As a real estate agent and, by extension, a small business owner, managing finances is a critical aspect of running a successful business. Unfortunately, financial mismanagement leads to common financial mistakes many agents make. These mistakes lead to dire consequences such as hefty fines, tax problems, and even bankruptcy. In this blog post, we will discuss the top 3 financial mistakes that real estate agents make. We’ll also provide actionable tips on how to avoid them. Whether you are a seasoned agent or just starting in the business, this article will help you understand the importance of financial management. Keep reading for practical advice to keep your finances in order. So, let’s dive in and learn how to avoid these costly mistakes.
3 Common Financial Mistakes Top Real Estate Agents Make:
#1 Financial Mistake: Sitting on Too Much Cash
The Problem With Holding Too Much Cash
Real estate agents often make the financial mistake of sitting on too much cash in their business accounts. While it seems like a safe and conservative approach to managing variable income, holding excess cash hurts your business in the long run. Top-producing real estate agents are constantly battling the uneven income stream of seasonality. The volume of transactions in the summer months can provide a significantly higher income potential than the lower volume months of winter. It’s not ideal to base your ongoing lifestyle around the ebb and flow of the market. Instead, a steady, consistent cash flow is preferable. Plus, when sales prices plummet (think the 2008-09 real estate and financial crisis), agents must brace for longer periods of potentially lower income levels. The problem with holding too much cash is that it’s not earning any interest. This means that you are missing out on potential returns that could help grow your business.
Solution: Creating a Personalized Cash Management Plan
To avoid this mistake, it’s crucial to implement a personalized cash management plan. Such a plan will adequately fund your lifestyle and provide a safety net to hedge against your variable income.
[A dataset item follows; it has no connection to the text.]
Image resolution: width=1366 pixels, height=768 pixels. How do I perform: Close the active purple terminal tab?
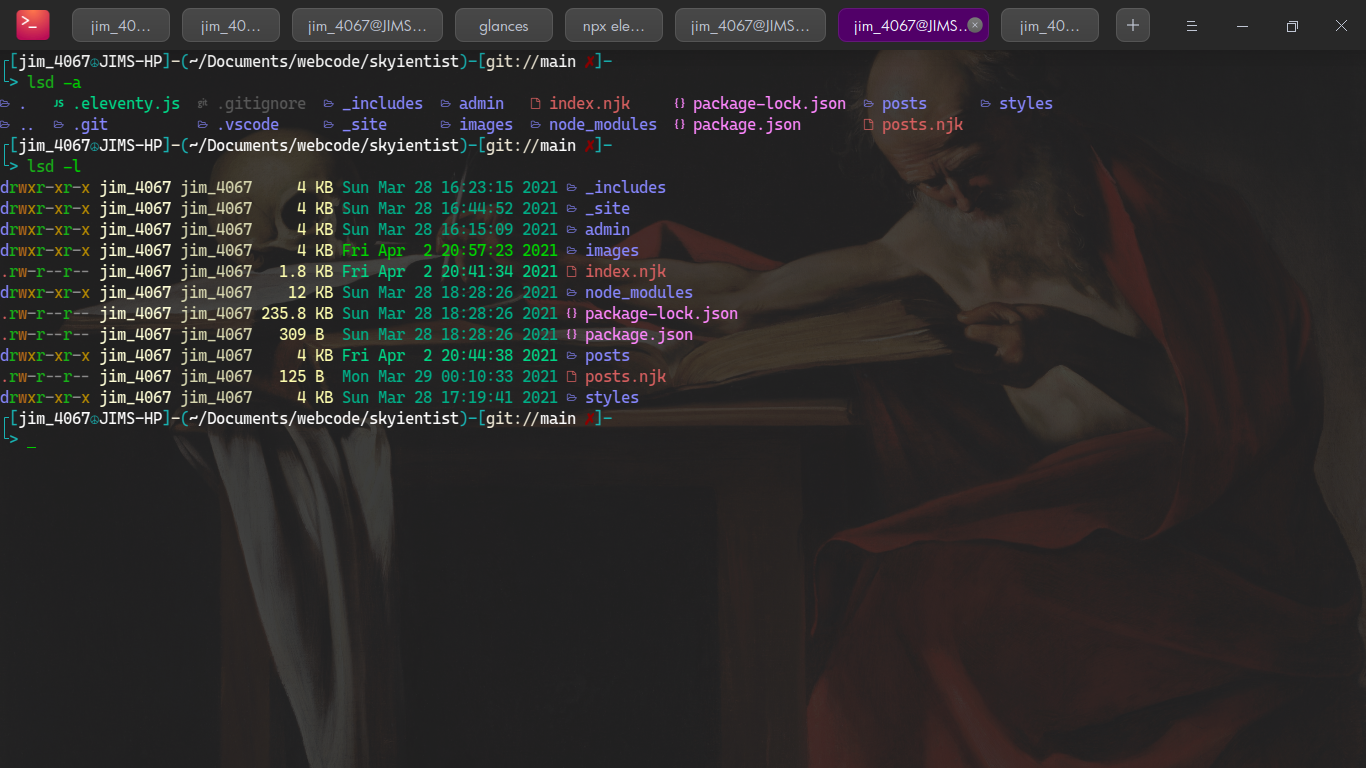coord(975,24)
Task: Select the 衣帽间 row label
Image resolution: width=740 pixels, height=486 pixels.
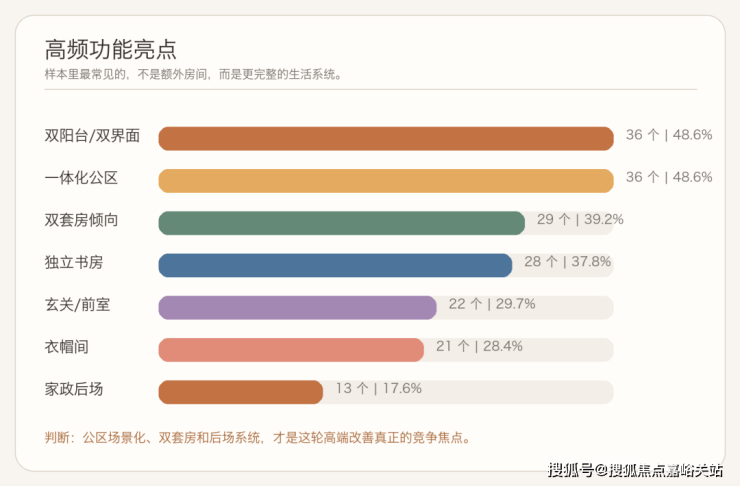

A cash management plan won’t sacrifice the growth of your net worth in the process. The dollar value for each step of your plan will depend on your personal situation. We’ve provided some guidelines below to help you determine what makes sense for you.
Step 1 – Set Up a Spending Account
Typically, a checking account at your local bank or credit union serves as a spending account. A good benchmark is to have two months’ worth of living expenses in this account. This balance should be high enough that you’re not always worried about transactions clearing, but not so high that you’re losing money due to inflation.
Step 2 – Prioritize an Emergency Fund
For top producers, we recommend having an emergency fund with an additional four months’ worth of living expenses. However, the correct balance for your emergency fund is different for everyone, and your needs may change over time. Your emergency fund shouldn’t take any market risk, as you may need to use it at a moment’s notice. A high-yield savings account is an excellent option for your emergency fund, providing a sweet spot between risk and return. These accounts have FDIC insurance and do not fluctuate with the market, but typically earn more than five times the national average of traditional savings accounts.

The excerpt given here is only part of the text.